### What you should do
Below are some records. Copy every line in them that holds "help".

### Study material
*-*-*
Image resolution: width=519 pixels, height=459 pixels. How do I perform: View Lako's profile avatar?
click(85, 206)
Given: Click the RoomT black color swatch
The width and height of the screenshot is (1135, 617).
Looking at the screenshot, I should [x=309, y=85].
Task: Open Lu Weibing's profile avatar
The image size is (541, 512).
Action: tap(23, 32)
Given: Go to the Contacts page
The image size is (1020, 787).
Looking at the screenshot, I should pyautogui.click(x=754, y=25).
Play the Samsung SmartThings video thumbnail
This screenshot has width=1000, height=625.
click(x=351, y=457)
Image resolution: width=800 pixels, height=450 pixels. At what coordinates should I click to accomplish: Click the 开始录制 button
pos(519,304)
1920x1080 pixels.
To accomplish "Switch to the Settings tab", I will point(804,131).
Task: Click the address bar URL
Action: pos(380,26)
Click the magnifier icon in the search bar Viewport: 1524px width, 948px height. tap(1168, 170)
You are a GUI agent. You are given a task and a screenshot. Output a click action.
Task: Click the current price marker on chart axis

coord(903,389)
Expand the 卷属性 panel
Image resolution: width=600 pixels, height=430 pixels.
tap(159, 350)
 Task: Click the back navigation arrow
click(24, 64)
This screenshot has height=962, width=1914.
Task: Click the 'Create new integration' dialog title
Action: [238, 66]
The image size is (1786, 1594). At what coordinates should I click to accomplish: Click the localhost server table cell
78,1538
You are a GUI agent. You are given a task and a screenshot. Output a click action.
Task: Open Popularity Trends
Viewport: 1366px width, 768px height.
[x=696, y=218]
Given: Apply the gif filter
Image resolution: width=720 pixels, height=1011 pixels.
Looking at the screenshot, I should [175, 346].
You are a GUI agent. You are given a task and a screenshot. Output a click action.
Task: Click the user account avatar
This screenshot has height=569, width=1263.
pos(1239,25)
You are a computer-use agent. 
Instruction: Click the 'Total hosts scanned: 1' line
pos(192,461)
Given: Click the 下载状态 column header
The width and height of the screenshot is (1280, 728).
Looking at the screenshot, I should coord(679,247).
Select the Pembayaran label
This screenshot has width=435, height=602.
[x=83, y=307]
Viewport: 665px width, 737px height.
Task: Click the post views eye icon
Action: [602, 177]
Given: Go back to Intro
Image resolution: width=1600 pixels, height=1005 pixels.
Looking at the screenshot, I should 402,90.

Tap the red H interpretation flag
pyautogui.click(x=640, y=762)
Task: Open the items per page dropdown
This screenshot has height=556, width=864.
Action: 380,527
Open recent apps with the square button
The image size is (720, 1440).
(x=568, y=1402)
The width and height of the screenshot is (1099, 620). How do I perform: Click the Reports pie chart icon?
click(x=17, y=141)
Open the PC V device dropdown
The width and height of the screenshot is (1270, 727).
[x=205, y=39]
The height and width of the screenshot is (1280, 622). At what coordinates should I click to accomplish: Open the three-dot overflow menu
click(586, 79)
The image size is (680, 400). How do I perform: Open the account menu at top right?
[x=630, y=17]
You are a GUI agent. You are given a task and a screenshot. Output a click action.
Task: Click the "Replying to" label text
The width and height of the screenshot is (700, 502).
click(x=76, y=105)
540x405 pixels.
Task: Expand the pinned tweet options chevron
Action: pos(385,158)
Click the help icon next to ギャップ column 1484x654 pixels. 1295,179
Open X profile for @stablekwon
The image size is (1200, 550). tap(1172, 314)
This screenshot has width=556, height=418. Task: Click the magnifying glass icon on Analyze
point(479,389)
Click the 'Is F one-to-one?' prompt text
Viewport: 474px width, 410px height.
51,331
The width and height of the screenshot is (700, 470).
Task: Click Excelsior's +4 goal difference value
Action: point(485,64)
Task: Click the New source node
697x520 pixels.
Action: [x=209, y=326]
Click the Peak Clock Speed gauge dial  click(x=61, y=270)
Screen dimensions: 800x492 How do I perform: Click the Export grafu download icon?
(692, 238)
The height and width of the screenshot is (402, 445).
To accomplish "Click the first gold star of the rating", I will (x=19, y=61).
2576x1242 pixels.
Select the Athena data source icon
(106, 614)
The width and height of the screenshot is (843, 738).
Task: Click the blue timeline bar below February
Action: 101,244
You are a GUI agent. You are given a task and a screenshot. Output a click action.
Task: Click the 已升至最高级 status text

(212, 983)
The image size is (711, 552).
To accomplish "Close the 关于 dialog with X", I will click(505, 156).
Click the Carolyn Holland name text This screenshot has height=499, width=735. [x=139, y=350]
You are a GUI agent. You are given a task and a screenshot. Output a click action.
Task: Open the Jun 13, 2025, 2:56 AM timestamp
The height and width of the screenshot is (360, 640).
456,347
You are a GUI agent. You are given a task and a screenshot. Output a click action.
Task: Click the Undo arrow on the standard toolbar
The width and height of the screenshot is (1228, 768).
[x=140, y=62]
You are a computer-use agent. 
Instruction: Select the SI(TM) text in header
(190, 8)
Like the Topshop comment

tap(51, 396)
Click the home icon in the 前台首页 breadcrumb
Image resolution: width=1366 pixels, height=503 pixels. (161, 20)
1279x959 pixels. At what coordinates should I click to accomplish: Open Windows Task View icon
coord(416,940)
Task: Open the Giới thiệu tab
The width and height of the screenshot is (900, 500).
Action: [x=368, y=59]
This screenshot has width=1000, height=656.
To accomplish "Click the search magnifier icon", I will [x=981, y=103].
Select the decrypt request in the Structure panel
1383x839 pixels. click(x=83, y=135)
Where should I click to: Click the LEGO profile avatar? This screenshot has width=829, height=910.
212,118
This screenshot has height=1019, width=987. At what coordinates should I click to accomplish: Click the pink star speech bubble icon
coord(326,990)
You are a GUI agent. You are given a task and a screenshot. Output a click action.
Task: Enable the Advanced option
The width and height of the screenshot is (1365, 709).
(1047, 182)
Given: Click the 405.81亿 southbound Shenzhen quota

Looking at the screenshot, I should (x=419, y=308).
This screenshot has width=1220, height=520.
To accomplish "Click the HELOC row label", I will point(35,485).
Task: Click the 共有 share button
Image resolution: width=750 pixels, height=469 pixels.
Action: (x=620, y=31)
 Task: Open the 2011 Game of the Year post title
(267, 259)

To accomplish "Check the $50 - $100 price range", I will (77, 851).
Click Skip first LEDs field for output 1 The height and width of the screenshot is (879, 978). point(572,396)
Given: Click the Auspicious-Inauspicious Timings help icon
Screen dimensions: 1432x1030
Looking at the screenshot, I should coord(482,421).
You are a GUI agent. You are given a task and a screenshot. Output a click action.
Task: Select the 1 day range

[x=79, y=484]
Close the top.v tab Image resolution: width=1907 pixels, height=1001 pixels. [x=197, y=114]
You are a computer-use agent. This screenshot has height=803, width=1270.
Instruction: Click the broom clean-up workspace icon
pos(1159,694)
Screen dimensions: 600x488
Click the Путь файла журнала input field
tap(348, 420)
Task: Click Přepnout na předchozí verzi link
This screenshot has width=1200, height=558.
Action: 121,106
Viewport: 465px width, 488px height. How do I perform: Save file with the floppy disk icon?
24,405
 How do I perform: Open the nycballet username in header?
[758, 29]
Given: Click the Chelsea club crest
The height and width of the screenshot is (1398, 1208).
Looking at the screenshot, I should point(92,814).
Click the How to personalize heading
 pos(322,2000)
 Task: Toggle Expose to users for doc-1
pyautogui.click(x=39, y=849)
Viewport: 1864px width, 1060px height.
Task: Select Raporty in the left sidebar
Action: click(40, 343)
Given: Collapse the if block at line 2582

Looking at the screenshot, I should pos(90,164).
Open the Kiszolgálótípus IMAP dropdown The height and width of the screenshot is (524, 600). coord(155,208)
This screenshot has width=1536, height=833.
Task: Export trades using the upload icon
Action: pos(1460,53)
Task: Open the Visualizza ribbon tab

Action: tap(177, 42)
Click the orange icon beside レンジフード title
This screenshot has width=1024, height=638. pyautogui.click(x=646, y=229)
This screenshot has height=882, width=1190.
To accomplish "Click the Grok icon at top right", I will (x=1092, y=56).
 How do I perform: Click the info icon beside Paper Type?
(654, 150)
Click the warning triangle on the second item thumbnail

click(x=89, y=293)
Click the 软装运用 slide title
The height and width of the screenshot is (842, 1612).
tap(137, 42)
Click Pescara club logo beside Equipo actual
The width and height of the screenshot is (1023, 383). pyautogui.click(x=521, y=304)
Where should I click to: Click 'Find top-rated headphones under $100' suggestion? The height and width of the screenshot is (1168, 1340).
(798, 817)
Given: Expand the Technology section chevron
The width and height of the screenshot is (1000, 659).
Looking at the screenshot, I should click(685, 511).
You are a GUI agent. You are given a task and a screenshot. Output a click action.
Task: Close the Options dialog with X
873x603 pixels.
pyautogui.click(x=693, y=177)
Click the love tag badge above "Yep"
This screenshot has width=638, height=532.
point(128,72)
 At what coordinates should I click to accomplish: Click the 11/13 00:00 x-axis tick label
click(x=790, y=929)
*-*-*
### Answer
Click the help icon next to ギャップ column 1484x654 pixels. 1295,179
Given: Click the Auspicious-Inauspicious Timings help icon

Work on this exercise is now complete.